O lugar que nos valida nem sempre é o lugar que nos expande
Muitas vezes, o crescimento não começa com uma de missão, uma mudança de país ou uma ruptura no formato que for. Começa quando deixamos de aceitar contextos que apenas nos aplaudem e passamos a procurar contextos que também nos questionam, desafiam.
Há uma fase da vida em que a pergunta deixa de ser apenas "quem sou eu?" e passa a ser: em que contexto a minha ambição ainda faz sentido? Não se trata de insegurança. Trata-se de maturidade. Não da ambição apressada pelo cargo seguinte, mas da ambição mais profunda: a de impacto, crescimento e coerência com aquilo em que nos estamos a tornar.
Durante muito tempo, fomos ensinados a procurar o "lugar cer to" como quem procura estabilidade: um espaço onde há oportunidades, conforto, reconhecimento e previsibilidade. Mas a maturidade profissional traz uma inquietação diferente.

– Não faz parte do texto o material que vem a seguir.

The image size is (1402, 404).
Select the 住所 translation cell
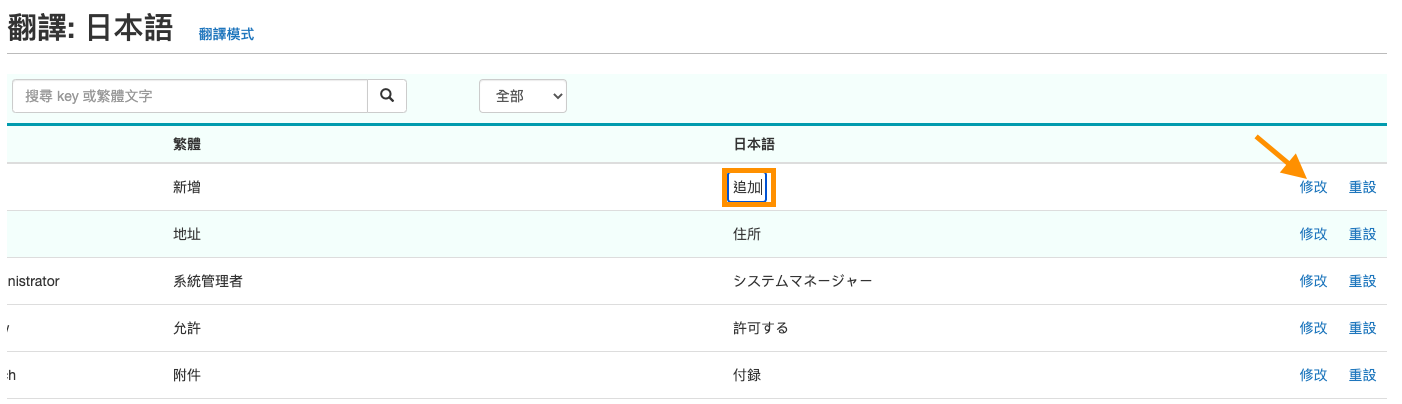pos(747,234)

Já não queremos apenas caber. Queremos crescer. E crescer implica, quase sempre, alguma fricção. A ideia de que existe um lugar certo para cada pessoa é sedutora, mas incompleta. O que existe, na verdade, são lugares que nos confirmam e lugares que nos expandem. Os primeiros validam aquilo que já sabemos fazer bem, os segundos obrigam-nos a aprender, a negociar identidade, a refinar pensamento e a confrontar limites. Também nos obrigam a rever a forma como medimos sucesso: não apenas pelo reconhecimento que recebemos, mas pela transformação que somos capazes de sustentar.
Nem sempre coincidem.
Em economias emergentes, esta pergunta ganha outra densidade. Permanecer pode significar proximidade ao centro de decisão, relevância concreta e capacidade real de influência. Partir pode implicar anonimato temporário, perda de estatuto e recomeço. O dilema não é simples - e não deve ser romantizado.

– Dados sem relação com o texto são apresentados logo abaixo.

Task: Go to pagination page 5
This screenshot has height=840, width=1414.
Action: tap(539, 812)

Mas há um risco silencioso em permanecer demasiado tempo apenas onde somos reconhecidos: o risco do subaproveitamento. Quando deixamos de ser desafiados intelectualmente, quando as conversas se tornam previsíveis, quando o nosso pensamento já não encontra fricção suficiente, algo começa a estagnar - mesmo que, externamente, tudo parece estar bem. Podemos continuar a entregar, a cumprir e até a ser valorizados, mas a pergunta muda: estamos a crescer ou apenas a repetir competência?

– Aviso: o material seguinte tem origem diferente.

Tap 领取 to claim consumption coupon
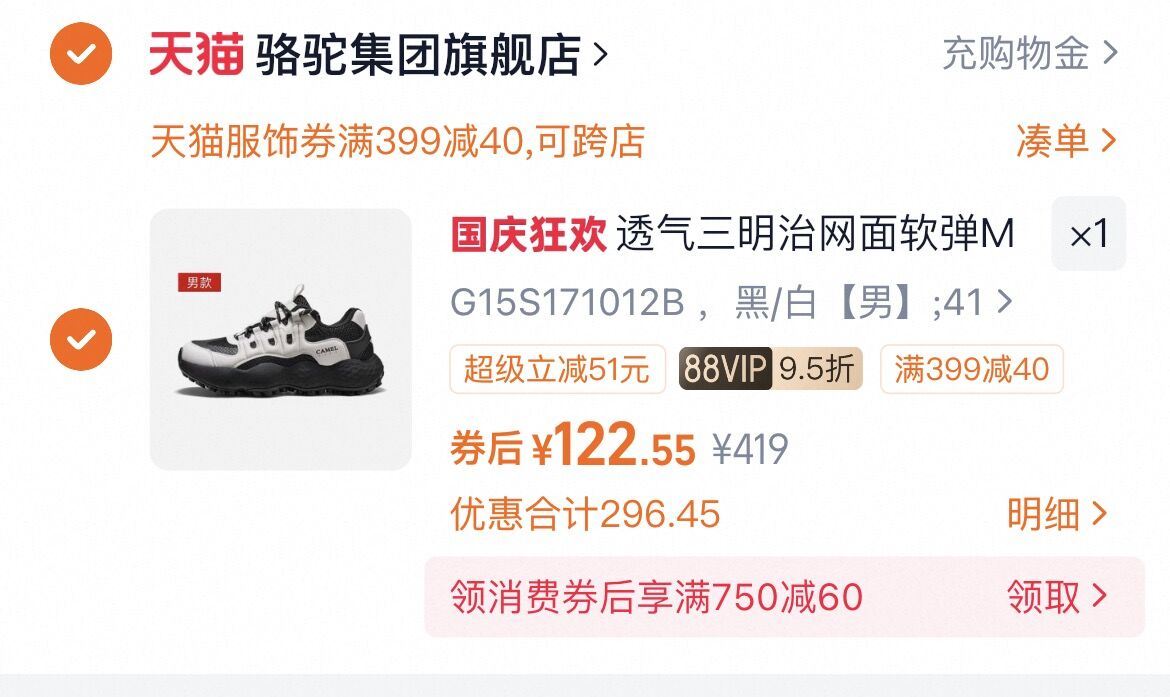 click(x=1057, y=597)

Por outro lado, mudar de geografia, organização ou contexto não é garantia de crescimento.Há deslocações que são fuga, não expansão. Há mudanças que respondem mais ao cansaço do que à visão. E há movimentos que parecem ousados por fora, mas que, por dentro, apenas evitam uma pergunta mais difícil.
Talvez a pergunta certa não seja "devo ficar ou partir?", mas: este lugar ainda exige o melhor de mim - ou apenas aquilo que já sei entregar?
Num mundo cada vez mais interligado, a resposta talvez não precise de ser binária. Pois não se trata, na minha opinião, de apenas escolher entre ficar ou sair. Trata-se de criar circulação: intelectual, profissional e simbólica. Ter uma base, mas não uma fronteira. Pertencer, sem se limitar. Porque, muitas vezes, o crescimento não começa com uma de missão, uma mudança de país ou uma ruptura no formato que for. Começa quando deixamos de aceitar contextos que apenas nos aplaudem e passamos a procurar contextos que também nos questionam, desafiam.
A verdadeira maturidade não está em provar que conseguimos em qualquer lugar. Está em escolher, com consciência, os contextos que nos obrigam a crescer por dentro - e não apenas a performar por fora. Talvez o lugar certo não seja um ponto no mapa, talvez sejam vários pontos. Talvez seja aquele onde já não conseguimos permanecer iguais. E talvez a ambição madura começa exactamente aí: quando deixamos de procurar apenas o lugar onde somos necessários e passamos a procurar o lugar onde também somos transformados. Pois quando somos transformados... crescemos.